- Activity:
From the records below, set down exactly the lines starting with the line that contains "Given: Click the 特卖惠满减 promotion tag" and going on through the line that contains "Task: Open notifications bell with 72 badge". Nothing else is wanted.

Dataset records:
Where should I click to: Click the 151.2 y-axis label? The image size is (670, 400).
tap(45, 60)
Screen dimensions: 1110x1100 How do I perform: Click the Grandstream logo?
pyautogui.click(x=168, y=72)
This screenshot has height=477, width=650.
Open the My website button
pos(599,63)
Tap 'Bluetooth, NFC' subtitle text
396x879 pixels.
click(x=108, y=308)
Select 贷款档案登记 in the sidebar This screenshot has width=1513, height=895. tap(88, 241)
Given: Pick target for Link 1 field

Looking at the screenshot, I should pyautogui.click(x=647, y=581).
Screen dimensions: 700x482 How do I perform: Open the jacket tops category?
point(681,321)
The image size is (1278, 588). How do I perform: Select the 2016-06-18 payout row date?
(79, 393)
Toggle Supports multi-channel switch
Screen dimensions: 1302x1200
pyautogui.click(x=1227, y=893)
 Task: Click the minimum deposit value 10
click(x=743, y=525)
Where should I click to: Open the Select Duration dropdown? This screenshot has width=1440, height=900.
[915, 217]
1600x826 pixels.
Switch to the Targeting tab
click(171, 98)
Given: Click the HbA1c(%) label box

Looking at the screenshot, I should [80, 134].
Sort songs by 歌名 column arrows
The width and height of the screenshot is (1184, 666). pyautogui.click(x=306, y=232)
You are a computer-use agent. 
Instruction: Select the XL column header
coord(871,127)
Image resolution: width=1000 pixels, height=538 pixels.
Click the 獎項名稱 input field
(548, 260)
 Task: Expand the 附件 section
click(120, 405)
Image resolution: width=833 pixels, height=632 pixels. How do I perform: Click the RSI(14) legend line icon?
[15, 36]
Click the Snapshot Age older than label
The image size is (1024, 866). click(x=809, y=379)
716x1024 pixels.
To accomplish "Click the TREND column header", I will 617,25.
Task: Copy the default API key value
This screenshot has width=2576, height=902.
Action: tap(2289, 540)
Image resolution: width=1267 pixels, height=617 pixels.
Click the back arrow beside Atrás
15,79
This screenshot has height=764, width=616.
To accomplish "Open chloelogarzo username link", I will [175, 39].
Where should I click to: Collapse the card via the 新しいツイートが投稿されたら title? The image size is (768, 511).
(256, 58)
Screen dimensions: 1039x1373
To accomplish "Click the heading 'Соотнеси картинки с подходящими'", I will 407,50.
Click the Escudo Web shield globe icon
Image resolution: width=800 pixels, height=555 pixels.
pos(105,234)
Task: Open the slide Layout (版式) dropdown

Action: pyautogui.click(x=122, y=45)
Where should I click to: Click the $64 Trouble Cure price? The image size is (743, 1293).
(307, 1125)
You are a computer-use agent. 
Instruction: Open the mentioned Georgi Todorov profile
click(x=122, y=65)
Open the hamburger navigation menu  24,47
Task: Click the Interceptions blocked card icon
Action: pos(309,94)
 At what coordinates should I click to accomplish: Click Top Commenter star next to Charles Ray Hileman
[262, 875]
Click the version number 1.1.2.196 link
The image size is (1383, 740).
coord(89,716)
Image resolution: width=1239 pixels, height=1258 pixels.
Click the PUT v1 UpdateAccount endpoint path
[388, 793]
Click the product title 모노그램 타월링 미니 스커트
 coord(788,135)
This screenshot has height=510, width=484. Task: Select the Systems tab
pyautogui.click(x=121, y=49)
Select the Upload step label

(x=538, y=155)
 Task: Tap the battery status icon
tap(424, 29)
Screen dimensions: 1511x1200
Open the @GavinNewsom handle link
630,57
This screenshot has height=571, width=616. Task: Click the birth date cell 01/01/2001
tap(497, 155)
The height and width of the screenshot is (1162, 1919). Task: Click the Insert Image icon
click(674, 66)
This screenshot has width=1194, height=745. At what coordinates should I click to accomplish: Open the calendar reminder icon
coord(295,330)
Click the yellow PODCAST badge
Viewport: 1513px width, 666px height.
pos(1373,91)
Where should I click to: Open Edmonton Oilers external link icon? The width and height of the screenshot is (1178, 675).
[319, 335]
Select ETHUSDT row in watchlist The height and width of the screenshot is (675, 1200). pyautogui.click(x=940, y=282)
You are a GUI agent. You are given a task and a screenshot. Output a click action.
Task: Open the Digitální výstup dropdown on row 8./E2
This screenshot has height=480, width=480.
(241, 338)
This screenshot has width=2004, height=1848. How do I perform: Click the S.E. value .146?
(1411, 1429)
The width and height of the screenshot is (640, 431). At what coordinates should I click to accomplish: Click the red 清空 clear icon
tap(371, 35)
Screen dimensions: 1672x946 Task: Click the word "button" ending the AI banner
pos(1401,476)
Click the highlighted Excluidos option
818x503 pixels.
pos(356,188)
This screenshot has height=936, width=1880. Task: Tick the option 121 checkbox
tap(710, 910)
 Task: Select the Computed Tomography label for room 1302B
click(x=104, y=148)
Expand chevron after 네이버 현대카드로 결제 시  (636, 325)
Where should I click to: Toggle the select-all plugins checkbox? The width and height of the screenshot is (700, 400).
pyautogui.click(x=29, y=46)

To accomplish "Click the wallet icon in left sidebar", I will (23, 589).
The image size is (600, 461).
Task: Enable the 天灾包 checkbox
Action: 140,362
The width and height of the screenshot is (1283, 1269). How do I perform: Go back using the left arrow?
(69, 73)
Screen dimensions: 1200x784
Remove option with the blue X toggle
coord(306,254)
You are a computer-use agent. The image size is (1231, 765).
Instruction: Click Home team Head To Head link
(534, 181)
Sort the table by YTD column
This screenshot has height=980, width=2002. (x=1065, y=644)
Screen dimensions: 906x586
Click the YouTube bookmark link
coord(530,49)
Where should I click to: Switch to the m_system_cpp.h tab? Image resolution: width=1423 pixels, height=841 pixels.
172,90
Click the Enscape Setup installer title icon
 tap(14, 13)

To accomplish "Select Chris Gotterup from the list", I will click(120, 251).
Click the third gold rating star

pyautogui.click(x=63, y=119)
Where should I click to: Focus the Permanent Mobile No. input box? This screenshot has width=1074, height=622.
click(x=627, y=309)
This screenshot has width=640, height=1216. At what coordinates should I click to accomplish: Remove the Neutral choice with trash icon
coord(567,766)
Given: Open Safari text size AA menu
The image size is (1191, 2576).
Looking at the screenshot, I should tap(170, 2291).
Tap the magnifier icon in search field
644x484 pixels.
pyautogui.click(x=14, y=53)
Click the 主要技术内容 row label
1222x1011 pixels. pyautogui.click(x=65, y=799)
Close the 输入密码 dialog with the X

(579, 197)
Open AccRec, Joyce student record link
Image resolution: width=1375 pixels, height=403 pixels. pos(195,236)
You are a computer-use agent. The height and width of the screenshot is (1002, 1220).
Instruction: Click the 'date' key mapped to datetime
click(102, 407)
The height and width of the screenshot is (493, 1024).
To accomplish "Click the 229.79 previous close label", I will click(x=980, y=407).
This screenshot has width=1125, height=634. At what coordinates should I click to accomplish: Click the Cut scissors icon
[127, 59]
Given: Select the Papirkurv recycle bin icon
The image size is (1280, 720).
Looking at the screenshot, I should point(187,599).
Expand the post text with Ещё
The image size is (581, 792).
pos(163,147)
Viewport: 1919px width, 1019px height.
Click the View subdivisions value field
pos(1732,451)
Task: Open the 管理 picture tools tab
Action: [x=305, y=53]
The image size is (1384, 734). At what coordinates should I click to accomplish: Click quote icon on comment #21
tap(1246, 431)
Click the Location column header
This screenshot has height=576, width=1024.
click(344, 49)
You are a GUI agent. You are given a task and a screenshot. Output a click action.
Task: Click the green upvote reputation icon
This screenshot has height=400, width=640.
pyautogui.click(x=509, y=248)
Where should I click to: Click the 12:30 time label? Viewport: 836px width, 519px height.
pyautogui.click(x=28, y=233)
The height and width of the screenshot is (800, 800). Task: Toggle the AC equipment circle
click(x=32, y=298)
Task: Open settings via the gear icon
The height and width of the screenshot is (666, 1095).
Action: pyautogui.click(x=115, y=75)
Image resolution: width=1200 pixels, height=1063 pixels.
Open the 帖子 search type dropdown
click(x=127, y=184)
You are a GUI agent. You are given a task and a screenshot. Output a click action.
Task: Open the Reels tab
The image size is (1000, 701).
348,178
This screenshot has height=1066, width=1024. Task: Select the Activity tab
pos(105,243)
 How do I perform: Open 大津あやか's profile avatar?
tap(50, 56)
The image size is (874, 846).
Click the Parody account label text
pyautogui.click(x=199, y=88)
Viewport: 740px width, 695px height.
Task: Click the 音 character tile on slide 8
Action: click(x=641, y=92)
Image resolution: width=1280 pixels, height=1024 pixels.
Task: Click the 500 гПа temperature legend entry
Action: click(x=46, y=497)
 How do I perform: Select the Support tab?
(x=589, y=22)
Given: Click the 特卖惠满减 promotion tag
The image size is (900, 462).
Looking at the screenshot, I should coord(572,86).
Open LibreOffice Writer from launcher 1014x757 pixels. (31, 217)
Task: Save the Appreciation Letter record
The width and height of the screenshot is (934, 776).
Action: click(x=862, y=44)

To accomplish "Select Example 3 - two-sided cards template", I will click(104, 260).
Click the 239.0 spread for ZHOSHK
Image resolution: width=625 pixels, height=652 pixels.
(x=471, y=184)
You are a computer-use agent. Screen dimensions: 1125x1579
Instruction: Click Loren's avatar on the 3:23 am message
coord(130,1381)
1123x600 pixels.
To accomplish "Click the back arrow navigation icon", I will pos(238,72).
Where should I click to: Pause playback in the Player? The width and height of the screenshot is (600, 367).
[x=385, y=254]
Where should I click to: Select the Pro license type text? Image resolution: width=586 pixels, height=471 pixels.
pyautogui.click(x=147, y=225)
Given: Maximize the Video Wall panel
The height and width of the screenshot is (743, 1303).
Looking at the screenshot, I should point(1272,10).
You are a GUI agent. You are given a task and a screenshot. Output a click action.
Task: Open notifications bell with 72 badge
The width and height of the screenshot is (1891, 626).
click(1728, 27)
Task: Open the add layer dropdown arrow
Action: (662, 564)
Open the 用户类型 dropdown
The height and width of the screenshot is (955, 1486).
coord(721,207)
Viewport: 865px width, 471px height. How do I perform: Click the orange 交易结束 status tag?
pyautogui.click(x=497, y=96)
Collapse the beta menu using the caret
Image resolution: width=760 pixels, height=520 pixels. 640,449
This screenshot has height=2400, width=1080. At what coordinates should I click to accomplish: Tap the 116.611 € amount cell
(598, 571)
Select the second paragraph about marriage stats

- Response:
Given: Click the 特卖惠满减 promotion tag
The image size is (900, 462).
Looking at the screenshot, I should coord(572,86).
Open LibreOffice Writer from launcher 1014x757 pixels. (31, 217)
Task: Save the Appreciation Letter record
The width and height of the screenshot is (934, 776).
Action: click(x=862, y=44)

To accomplish "Select Example 3 - two-sided cards template", I will click(104, 260).
Click the 239.0 spread for ZHOSHK
Image resolution: width=625 pixels, height=652 pixels.
(x=471, y=184)
You are a computer-use agent. Screen dimensions: 1125x1579
Instruction: Click Loren's avatar on the 3:23 am message
coord(130,1381)
1123x600 pixels.
To accomplish "Click the back arrow navigation icon", I will pos(238,72).
Where should I click to: Pause playback in the Player? The width and height of the screenshot is (600, 367).
[x=385, y=254]
Where should I click to: Select the Pro license type text? Image resolution: width=586 pixels, height=471 pixels.
pyautogui.click(x=147, y=225)
Given: Maximize the Video Wall panel
The height and width of the screenshot is (743, 1303).
Looking at the screenshot, I should point(1272,10).
You are a GUI agent. You are given a task and a screenshot. Output a click action.
Task: Open notifications bell with 72 badge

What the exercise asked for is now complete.